II connaissait mille façons, arts et moyens de découvrir des noms de choses et de personnes ; cette discipline faisait partie de tout ce qu’il avait appris à Roke, car sans elle on ferait bien peu de magie utile. Mais trouver le nom d’un Mage et Maître était une autre question. Le nom d’un mage, en effet, est mieux caché qu’un hareng dans la mer, mieux gardé que l’antre d’un dragon. Si l’on emploie un charme inquisiteur, on se heurte à un charme plus puissant. Les procédés subtils restent sans résultats. Les interrogations sournoises sont sournoisement détournées. Toute force se retourne contre elle-même au prix de grands dommages.
— « La porte que vous gardez est bien étroite, Maître », dit enfin Ged. « Je crois que je vais devoir m’asseoir par ici dans les prés, et jeûner jusqu’à ce que je devienne suffisamment maigre pour m’y glisser. »

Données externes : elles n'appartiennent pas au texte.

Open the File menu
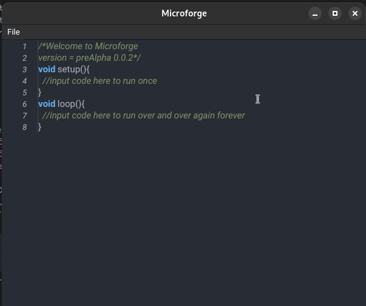The height and width of the screenshot is (306, 366). tap(13, 32)
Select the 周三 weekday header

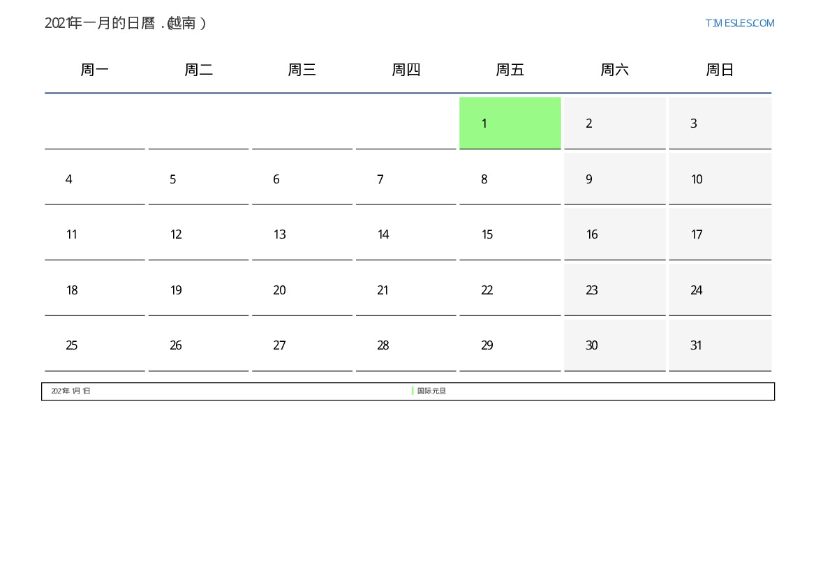(x=302, y=69)
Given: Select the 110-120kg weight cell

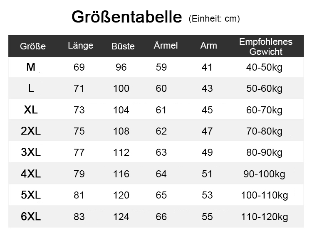Looking at the screenshot, I should (x=265, y=217).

— « Reste aussi longtemps que tu le désires », répondit le Gardien en souriant.
Alors Ged alla s’asseoir un peu plus loin au bord de la Suifburne, sous un aulne ; il laissa l’otak jouer dans le courant et chasser l’écrevisse le long des rives boueuses. Descendant vers l’horizon, le soleil brillait encore, malgré l’heure tardive, car le printemps allait déjà vers l’été. Aux fenêtres de la Grande Maison, il vit bientôt briller la lumière des lanternes et des lueurs-de-feu, tandis que, plus bas, les rues de Suif étaient plongées dans les ténèbres. Des chouettes hululaient au-dessus des toits, et aux alentours de la rivière des chauves-souris voletaient dans le crépuscule. Assis sans bouger, Ged cherchait comment apprendre le nom du Gardien, par force, par ruse ou par sorcellerie. Mais plus il réfléchissait, moins il voyait, parmi tous les arts de sorcellerie qu’il avait appris en cinq ans à Roke, lequel pouvait lui servir à arracher un tel secret à un tel mage.
Il se coucha dans l’herbe et dormit à la belle étoile, l’otak niché dans sa poche. Après le lever du soleil, n’ayant toujours rien mangé, il alla frapper à la porte de la Maison. Le Gardien ouvrit.

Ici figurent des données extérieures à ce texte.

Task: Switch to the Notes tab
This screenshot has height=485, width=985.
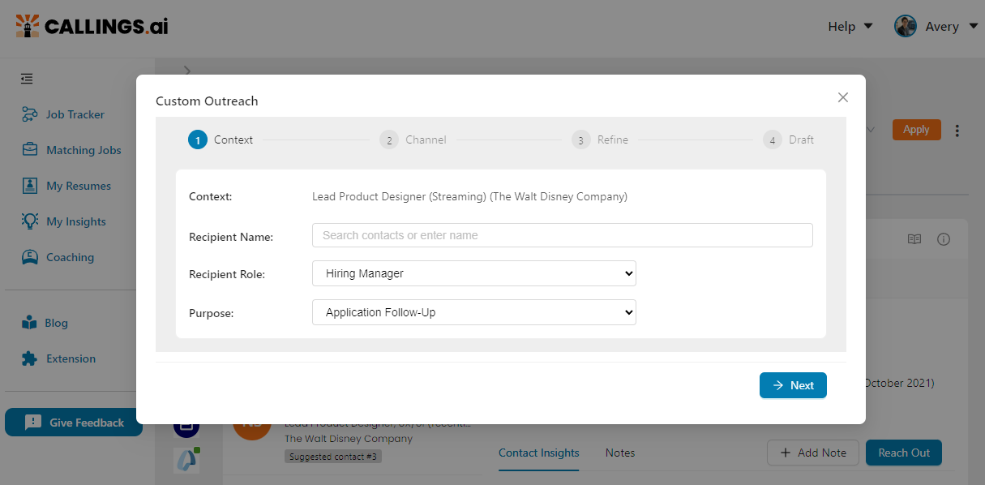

« Maître », lui dit Ged, « je ne puis vous prendre votre nom de force, n’étant pas assez robuste, et je ne puis l’obtenir par la ruse, n’étant pas assez intelligent. Je me contenterai donc de demeurer ici, d’apprendre ou de servir, selon votre désir, à moins que vous n’acceptiez de répondre à une question. »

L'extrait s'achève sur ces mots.